If you are serious about fat burning, first make time in your daily schedule for proper nutrition, which is even more important than your workout. People often tend to try and lose weight by only doing intense metabolic resistance training and high intensity interval training (HIIT). The key is to switch consistently between different strategies. No matter what your goals are, the effectiveness of any training programme starts with choosing the correct exercises.
Here Are Some Training Methods
Interval Training
This is the first training method fitness fanatics turn to for weight loss. Interval training means a fast pace for a short interval, then rest, then fast again. You need to take it down a level or two before going back up to a higher intensity.
Weight Training
Resistance training has been known to increase your resting metabolic rate. This means that your body still burns calories even when you are not exercising.
Boot Camp
This form of exercise combines two of the most effective types of training, which is interval and resistance. Some of the exercises are cardio, while others are more focused on strength.
Running
If weight loss is your goal by running then you will have to find a hill or two for sprints, or increased the incline on the treadmill. Running up hills will work your legs even more, which results in more energy used.
Swimming
If you are not into any of the above training methods, then swimming a few laps might be for you. This form of exercise is low impact that works all your bigger muscle groups, which is excellent if you want to lose weight.

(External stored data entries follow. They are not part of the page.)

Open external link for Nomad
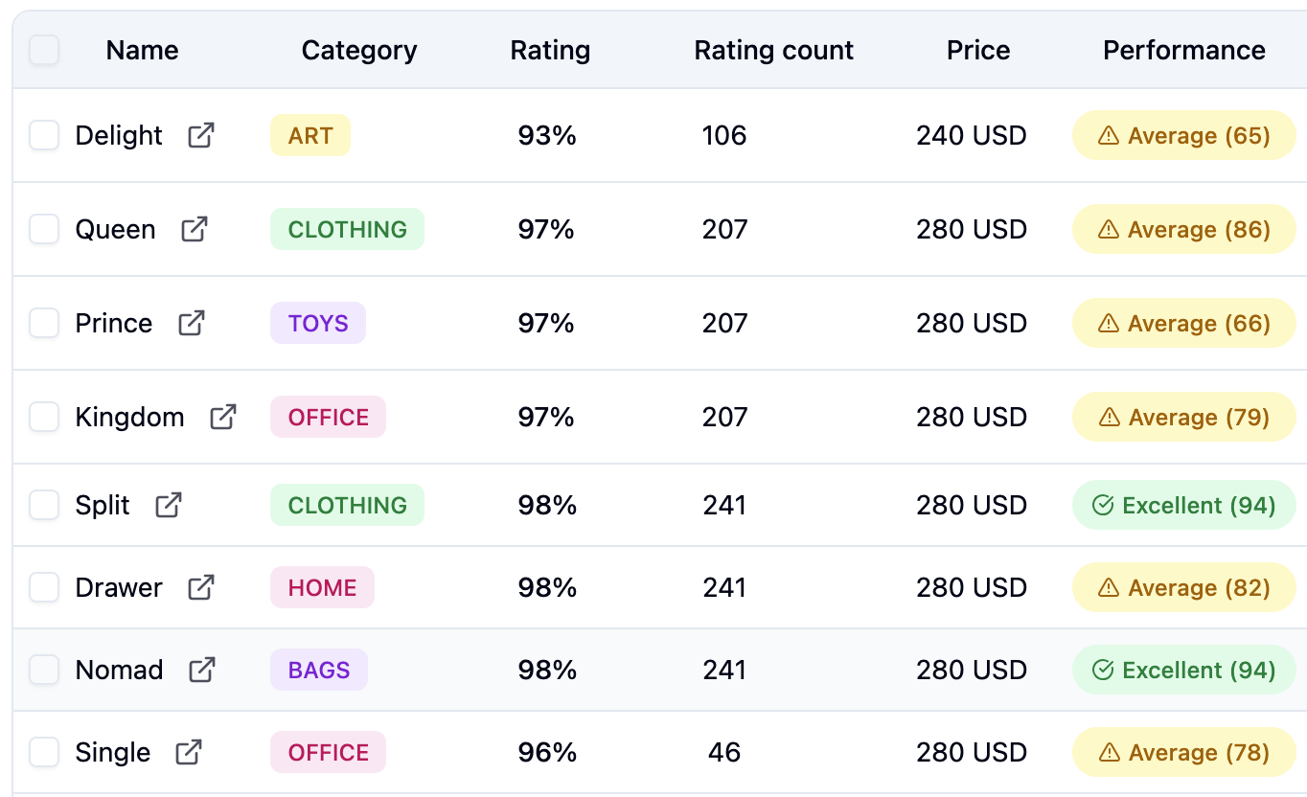The height and width of the screenshot is (797, 1307). 201,670
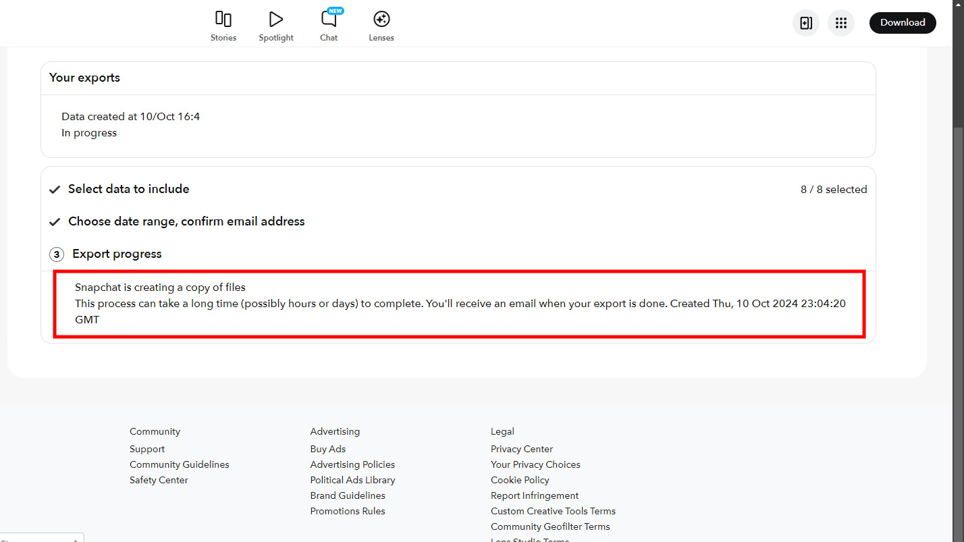This screenshot has height=542, width=964.
Task: Open the Lenses icon
Action: click(x=381, y=20)
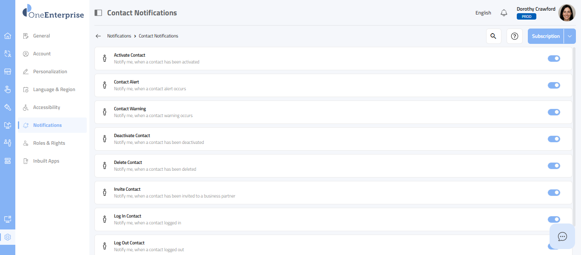
Task: Open the English language selector
Action: pyautogui.click(x=483, y=13)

Rotate Between Different Strategies
With fat-loss programmes, switch as needed to different strategies such as the following:
- Metabolic resistance training: Use moderate weights for moderate reps while alternating upper/lower-body exercises or doing whole body circuits.
- Strength training: Use more traditional strength training methods to allow you to lift more weight when you return to metabolic resistance training.
- Bodybuilding: Focus on building lean muscle to raise your metabolic rate and doing brisk walking to burn a few extra calories.
- Strength plus conditioning: Focus on getting stronger in the weight room and doing challenging forms of conditioning to boost EPOC (that after-burn effect).
- Allow sufficient time between different stressors: When designing a weekly plan for your training, consider how the different styles affect different systems (nervous system stressors, joint stressors, spinal compression, and metabolic stressors) that affect recovery.
- Get outside: We are made to be outdoors, but running sprints at the track, finding a hill and doing sprints, can help burn fat. You can also try outdoor activities and sports that will help you have fun, reduce stress and burn the extra calories.
- Focus on the target areas: When you target certain areas with continuous, high-rep training and followed by a 30-minute cardio session, you can mobilise more fat from that area.
- Do cardio bursts: One great way to get the fat burning faster is to add intense bouts of cardio throughout your workout.